We experimented with two language models to generate such embeddings. The first was BERT, which generates contextualized embeddings in a parallel manner. However, contextualized embeddings can be very expensive to compute if dealing with large amounts of data. For that reason, we choose a version of BERT, called DistilBERT, which is around 40% faster while attaining 95% of the accuracy. Even with this version, it took about 30 minutes to encode the mentions of a single WARC file.
In order to calculate the precision, recall and f1-scores, we compare the mention strings and the respective entity Wikidata URIs predicted by the model with the ones in the file sample_annotations.tsv that was provided in the original assignment folder. Since the record ids in the sample_annotations.tsv do not correspond with the WARC record ids we access, we only consider the entity names and Wikidata URIs to evaluate performance. To generate performance scores, the score.py script is used.
Due to the instability of the ElasticSearch public client, the performance of our models was first tested on a small set of 200 entities. Both the Prominence and Lesk methods yielded 39% precision and 8% recall. Low recall is expected here, given that we considered only the first 200 unique mentions in disambiguation. Using Glove slighly dropped precision to 33%, while using DistilBERT dropped precision to 29%. We speculate the drop in precision to result from the short mention contexts and entity descriptions and the relatively high amount of noise in the data (e.g. tokenization errors).
Since the results of the VSM approach with dense embeddings were not promising, we only continued testing for the Prominence and Lesk methods with the entire candidate dictionary of 4000 unique mentions extracted from the sample warc file. Again, both methods yielded the same performance, with a precision of 3% and a recall of 17%. The increase in recall is expected, given that all detected mentions are considered here.

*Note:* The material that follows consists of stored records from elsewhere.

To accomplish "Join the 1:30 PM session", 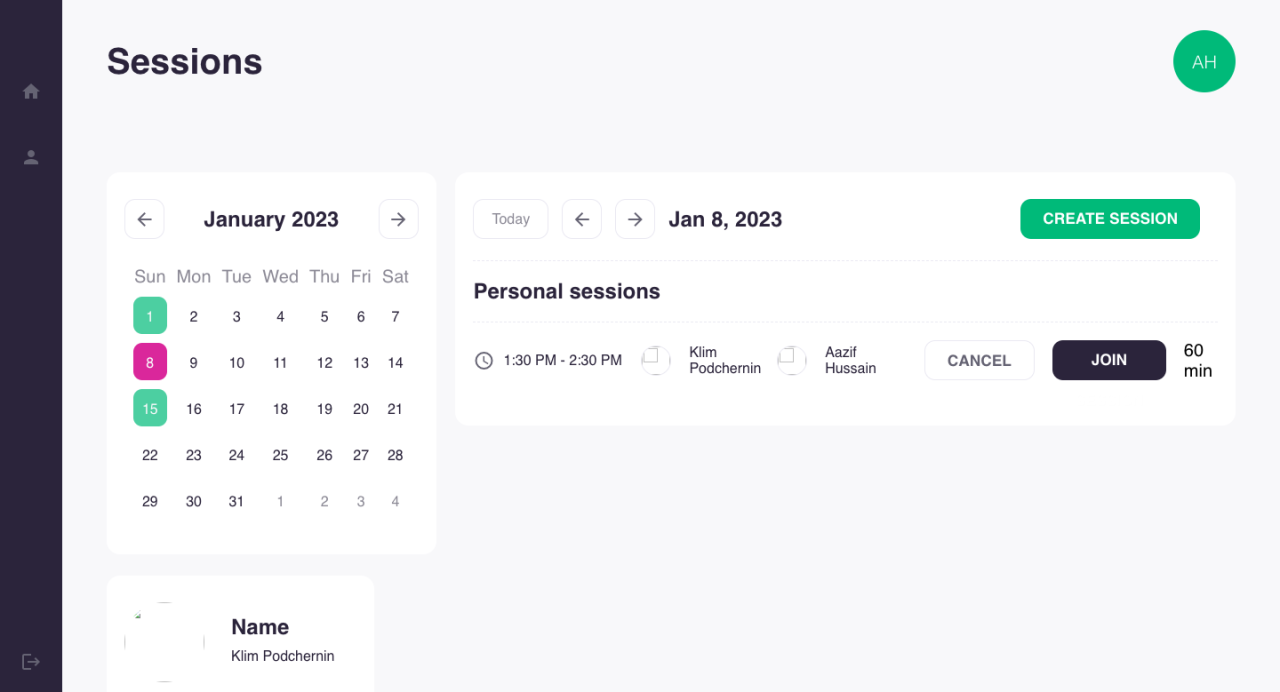I will [x=1109, y=360].

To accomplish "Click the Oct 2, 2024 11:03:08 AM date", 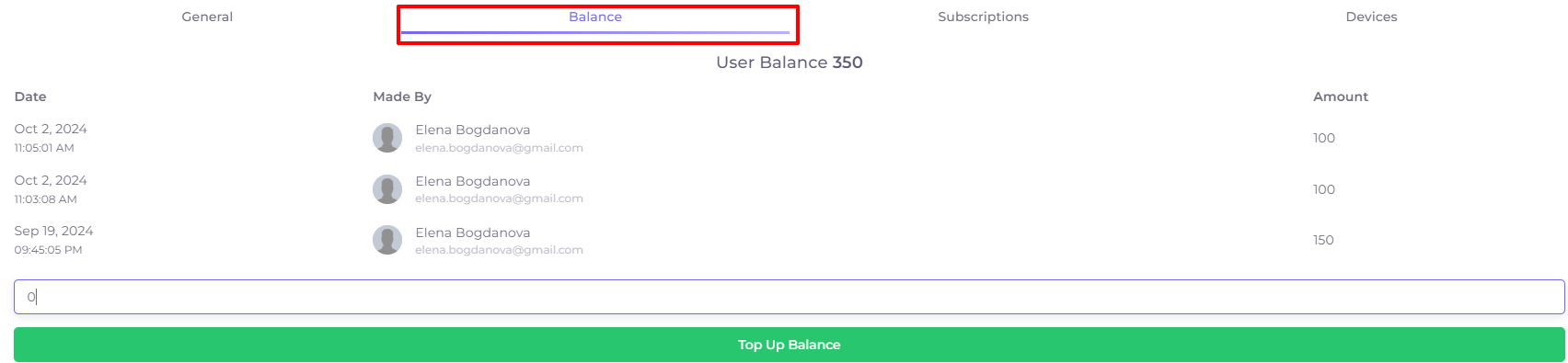I will pos(51,189).
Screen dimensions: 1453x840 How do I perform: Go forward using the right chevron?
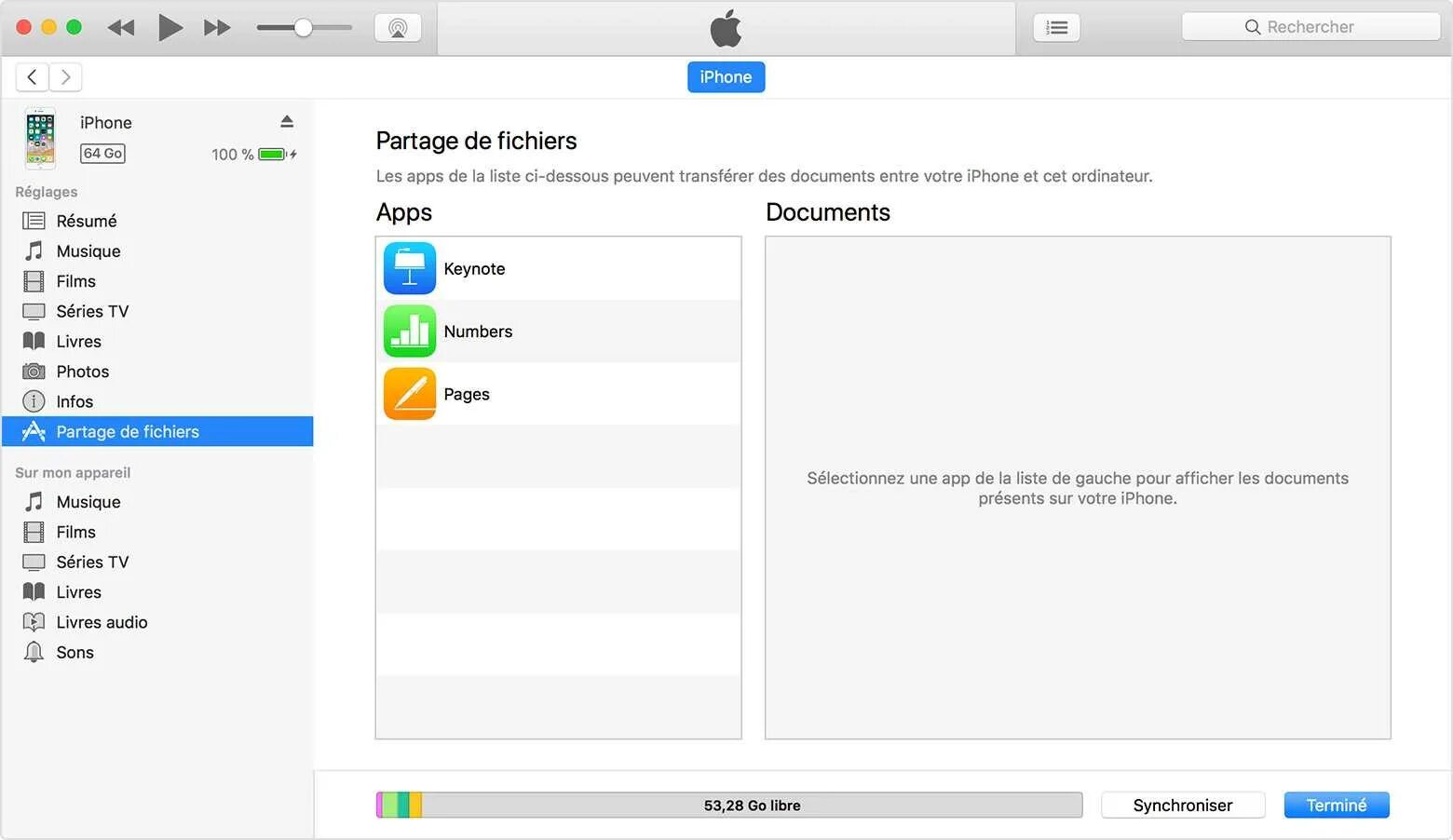(65, 77)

Additionally, the fact that Prominence and Lesk provide the same performance may be due to the short ElasticSearch entity descriptions. Due to the shortness of these descriptions, the overlap between the context and the description is relatively small. Additionally, the mention context is noisy, which exacerbates the problem. Overall, the Prominence and Lesk are our prefered models, as they are significantly faster and more accurate than VSM with dense embeddings or the contextual embedding method.